1001Ferramentas
🔺Generators

Paleta Triádica

Gera 3 cores espaçadas 120° na roda HSL a partir de uma cor base.

3 cores

Triadic palettes: three voices in balance

A triadic palette uses three hues spaced equally — 120° apart — on the color wheel. The HSL math is one step beyond complementary: H1 = X, H2 = (X + 120) mod 360, H3 = (X + 240) mod 360. The result is vibrant and energetic but more balanced than a complementary pair, because no two hues sit in direct opposition. Classic triads include the painters' primaries Red-Yellow-Blue (RYB), the printers' Cyan-Magenta-Yellow (CMY), and the secondary triad Green-Orange-Purple.

Why triads feel alive

Three hues mean three "channels" the eye can track independently — perfect for categorical data visualization (one color per series). The arrangement is also psychologically rich: there is always a warm hue, a cool hue, and a third that mediates. Johannes Itten in his Bauhaus color theory ranked triadic harmony among the most stable: three forces in equilibrium, like a tripod.

Brands that own a triad

  • Google — RYBG logo leans triadic (with green added as a fourth), reading youthful and accessible.
  • Burger King — orange/red/blue, comfort food meets approachability.
  • Toy Story — saturated primaries straight from the RYB triad, signalling childhood joy.
  • Superman — red, blue, yellow on every superhero comic since 1938.

The 60-30-10 rule

Three saturated primaries at full strength look cartoonish — fine for kids, wrong for B2B. Apply the 60-30-10 rule of interior design: 60% dominant color, 30% secondary, 10% accent. Desaturate the two supporting hues, push the dominant one to a sober tone, and the same triad reads as an adult brand. This is how Mondrian's Composition with Red, Blue and Yellow (1930) keeps three primaries from screaming — the white grid acts as the 60% neutral.

Pitfalls

  • Three highly saturated hues at equal weight create visual chaos — modulate at least two.
  • Triads can fail WCAG on individual pairs even when the whole palette looks balanced — test every text/background combination separately.
  • For categorical charts, never rely on color alone; add a shape or pattern, especially for the green/red pair.
  • If you need a sober, B2B-serious tone, a complementary or analogous palette is usually a better fit.

FAQ

Do the three colors need identical saturation and lightness?
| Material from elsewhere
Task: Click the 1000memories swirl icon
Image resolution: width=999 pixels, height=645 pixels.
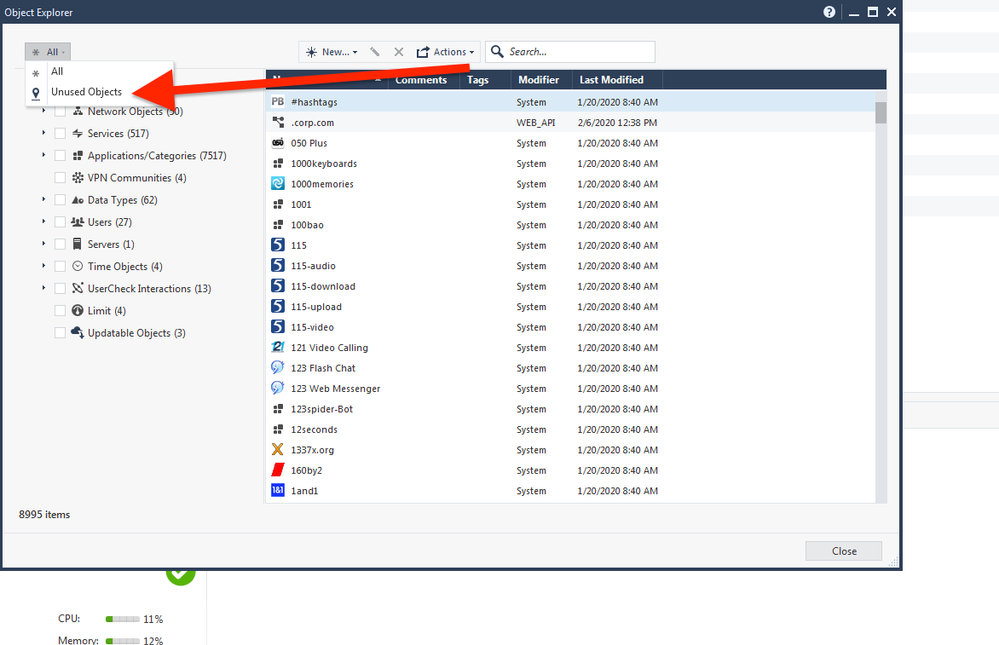Action: pyautogui.click(x=278, y=184)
No — modulate at least one. Pure equal-weight triads look like a kindergarten poster; adult brands desaturate two of the three.

Will the palette pass WCAG? Evaluate each text/background pair separately. A triad can look harmonious overall while a specific yellow-on-white combination fails 4.5:1.
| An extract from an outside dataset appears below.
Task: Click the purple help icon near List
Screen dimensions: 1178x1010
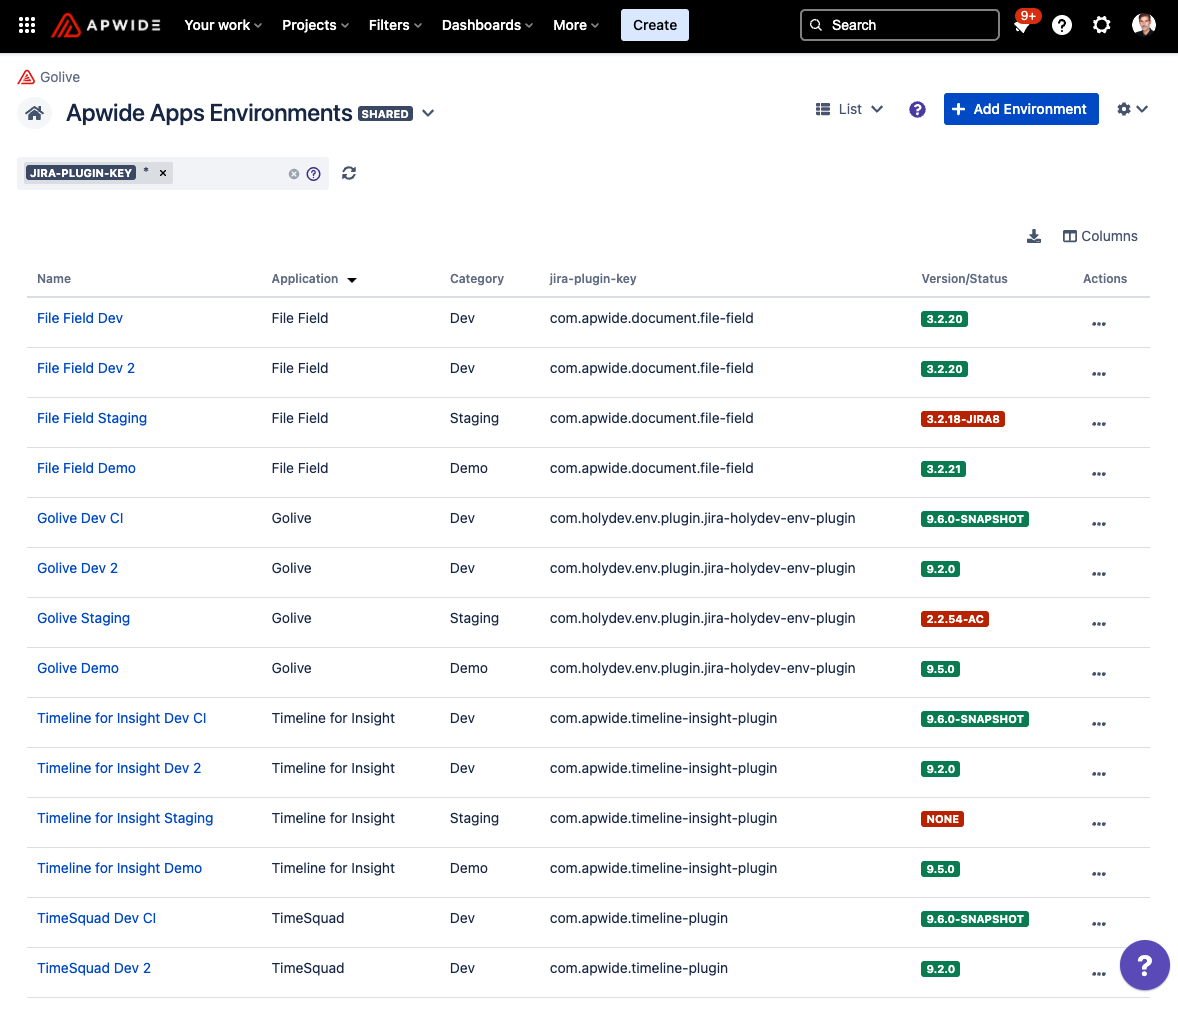Action: coord(917,109)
Is triadic right for a serious B2B brand? Usually no. Start with complementary or analogous for fintech, legal, enterprise SaaS. Triadic shines for consumer, kids, entertainment, and education.

How is triadic different from tetradic? Triadic uses three hues 120° apart; tetradic uses four hues forming a rectangle (60°/120° pairs). Tetradic gives more variety but is harder to balance — usually you let one hue dominate.